Disputaciones tusculanas (2)
Qué opinión tenía realmente Sócrates sobre esta cuestión se ve con claridad en el libro en que se narra su muerte, del que ya hemos hablado tanto. Cuando había terminado de hablar sobre la inmortalidad de las almas y se acercaba ya el momento de su muerte, al preguntarle Critón cómo quería ser enterrado, dijo: «En verdad que todo mi afán ha sido en vano, amigos míos, porque no he conseguido convencer a nuestro Critón de que yo me iré rápidamente de aquí y no dejaré nada de mí. A pesar de ello, Critón, si puedes cogerme o encontrarme en alguna parte, entiérrame como te parezca. Pero, créeme, ninguno de vosotros me alcanzará cuando haya partido de aquí». Palabras realmente admirables, no sólo porque él se mostró condescendiente con su amigo, sino también porque dejó bien patente que toda esta cuestión no le preocupaba en modo alguno. Más duro se mostró Diógenes, que sin duda era de la misma opinión, pero, como buen cínico, la expresó de un modo más brutal: mandó que lo arrojaran en pleno campo sin enterrar. Y entonces sus amigos le dijeron: «¿Expuesto a las aves y las fieras?». «Hombre, no», respondió, «dejad junto a mí un bastón para ahuyentarlas». «¿Cómo podrás?», le contestaron, «si ya no sentirás nada». «¿Qué daño me producirá entonces ser desgarrado por las fieras si ya no siento nada?». Admirables también las palabras de Anaxágoras, el cual, cuando estaba moribundo en Lámpsaco, a sus amigos que le preguntaban si, en caso de un fatal desenlace, quería ser llevado a Clazómenas, su patria, les respondió: «No hay ninguna necesidad, porque, cualquiera que sea el punto de partida, el camino que conduce a los infiernos tiene la misma longitud». Sobre toda esta cuestión del enterramiento hay que atenerse a un único principio, que sólo concierne al cuerpo, perezca el alma o siga viviendo. Es claro, sin embargo, que en el cuerpo, una vez que el alma se extingue o se escapa, no queda sensibilidad alguna.
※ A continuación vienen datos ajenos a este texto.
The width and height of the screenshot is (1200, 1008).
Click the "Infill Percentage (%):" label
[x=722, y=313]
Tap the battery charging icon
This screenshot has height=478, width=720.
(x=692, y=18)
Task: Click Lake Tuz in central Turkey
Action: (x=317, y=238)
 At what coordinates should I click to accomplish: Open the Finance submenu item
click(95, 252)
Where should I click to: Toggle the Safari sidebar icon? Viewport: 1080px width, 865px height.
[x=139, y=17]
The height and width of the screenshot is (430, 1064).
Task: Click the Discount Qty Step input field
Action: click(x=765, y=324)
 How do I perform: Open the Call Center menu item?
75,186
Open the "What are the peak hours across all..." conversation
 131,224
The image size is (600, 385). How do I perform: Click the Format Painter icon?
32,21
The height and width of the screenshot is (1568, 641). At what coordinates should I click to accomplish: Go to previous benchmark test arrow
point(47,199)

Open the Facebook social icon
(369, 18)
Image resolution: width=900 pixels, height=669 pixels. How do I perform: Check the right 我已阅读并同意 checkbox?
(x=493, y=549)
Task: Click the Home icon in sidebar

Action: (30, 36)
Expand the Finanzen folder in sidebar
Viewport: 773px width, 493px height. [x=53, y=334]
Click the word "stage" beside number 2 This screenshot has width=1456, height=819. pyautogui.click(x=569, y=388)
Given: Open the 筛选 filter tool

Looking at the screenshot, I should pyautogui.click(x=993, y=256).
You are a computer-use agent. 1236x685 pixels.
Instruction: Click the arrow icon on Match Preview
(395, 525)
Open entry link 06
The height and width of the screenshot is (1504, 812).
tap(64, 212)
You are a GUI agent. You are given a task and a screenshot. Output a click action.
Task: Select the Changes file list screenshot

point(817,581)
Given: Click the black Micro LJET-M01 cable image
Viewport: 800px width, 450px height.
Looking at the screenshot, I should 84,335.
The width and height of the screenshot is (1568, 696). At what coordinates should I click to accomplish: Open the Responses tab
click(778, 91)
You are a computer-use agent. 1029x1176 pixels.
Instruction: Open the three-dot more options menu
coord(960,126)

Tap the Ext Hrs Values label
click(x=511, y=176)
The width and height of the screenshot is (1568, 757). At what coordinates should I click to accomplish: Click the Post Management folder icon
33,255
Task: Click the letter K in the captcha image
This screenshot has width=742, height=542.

Ahora bien, en realidad la muerte se afronta con la máxima serenidad cuando la vida, en su declive, puede hallar consuelo en sus propios méritos. Nunca es demasiado breve la vida de quien ha cumplido plenamente el deber de la virtud perfecta.
En realidad, quien teme lo que no se puede evitar no puede vivir en modo alguno con el ánimo tranquilo, mientras que quien no tiene miedo a la muerte, no sólo por el hecho de que morir es inevitable, sino también porque la muerte no tiene nada de aterrador, ése se procura una gran protección para la vida feliz.
¿No sabes que, si pierdes uno de tus vasos corintios, tú puedes conservar en buen uso el resto de la vajilla, mientras que si pierdes una sola virtud -aunque la virtud no puede perderse-, basta con admitir que no tienes una, para que no tengas ninguna?